Judas, as one of Jesus’ disciples, walked daily with the Living Truth. He was an eyewitness to many of the miracles performed by our Lord. He heard Jesus teach both the multitudes and His small band of disciples. But in the end Judas was able to betray Jesus, reject the Truth, and in the ultimate act of self-destruction committed suicide.
Before we pounce on Judas Iscariot, we must recognize that inherent in each of us are the seeds of the Judas “Sin-drome,” the tendency to betray the truth, to cause misery to others around us, and to self-destruct. We can listen to God’s Word, gain knowledge of the truth, and yet never allow that truth to transform us.
Judas received Jesus as a teacher, but he did not receive Jesus as Lord and Master. Matthew 26:20-25 reveals the striking difference between Judas and the other disciples. Matthew tells us, “Now when evening came, Jesus was reclining at the table with the twelve disciples. As they were eating, He said, ‘Truly I say to you that one of you will betray Me.’ Being deeply grieved, they each one began to say to Him, ‘Surely not I, Lord?’ And He answered, ‘He who dipped his hand with Me in the bowl is the one who will betray Me. The Son of Man is to go, just as it is written of Him, but woe to that man by whom the Son of Man is betrayed! It would have been good for that man if he had not been born.’ And Judas, who was betraying Him, said, ‘Surely it is not I, Rabbi?’ Jesus said to him, ‘You have said it yourself.’”
We need to take note of several things in this passage. The first being, the statement of Jesus concerning the one “who dipped his hand with Me in the bowl.” This was more than a simple violation of etiquette, it was an act of Judas, affirming his perceived equality with Jesus. In that culture one would never dip his hand in the bowl with one he viewed as his master. Craig Keener in his commentary on Matthew points out: “By dipping his hand with Jesus in the bowl containing the sauce of bitter herbs Matt. 26:23), the betrayer had shown himself a treacherous person indeed; rising against one with whom he had eaten violated the sanctity of tradition (Ps. 41:9).”

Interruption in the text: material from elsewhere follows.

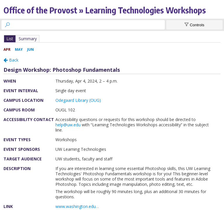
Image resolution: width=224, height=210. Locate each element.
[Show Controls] (194, 24)
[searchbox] (88, 24)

Secondly, Matthew makes it quite plain, that the other eleven disciples refer to Jesus by the term “Lord,” the Greek word being “Kurios.” But Judas uses the term “Rabbi,” which means “teacher.” There were many rabbis in Israel and Judas acknowledged Jesus’ status as part of that group, but he did not acknowledge Him as Lord. Thirdly, note the response of Jesus in verse 25; “You said it yourself,” what had Judas said? I believe it was his reference to Jesus as “Rabbi” rather than “Lord.” I recognize that there are those who claim that these two terms were used interchangeably in the popular parlance of that day, but many commentators see significance in Matthew’s nuance. They also find Jesus’ roundabout reply as significant. Judas regards Jesus only as a teacher.
The Judas “Sin-drome” begins to take effect in our lives when we receive Jesus as our teacher, but not as our Lord. We listen to His teaching and even agree, mentally and verbally, to the wisdom of it. But we fail to come under the authority of it. As a result, the “sin-gap” begins to widen in our lives – the gap between what we know and what we do (James 4:17). We begin to drift toward destruction. If I think that I am immune from the Judas “Sin-drome,” I am already ensnared by it. We can minimize, justify, and rationalize our betrayal of the truth, our disobedience, and our sin.
The only way to live free from the Judas “Sin-drome” is to be well aware of our tendency to fall prey to it. This brings us to the place of dependence upon God’s grace, working through His Spirit, to keep us from the assumption that because we know the truth we are living the truth. Being in the company of Jesus’ disciples does not necessarily make you one. Having Jesus as our teacher is not the same as having Him as Lord.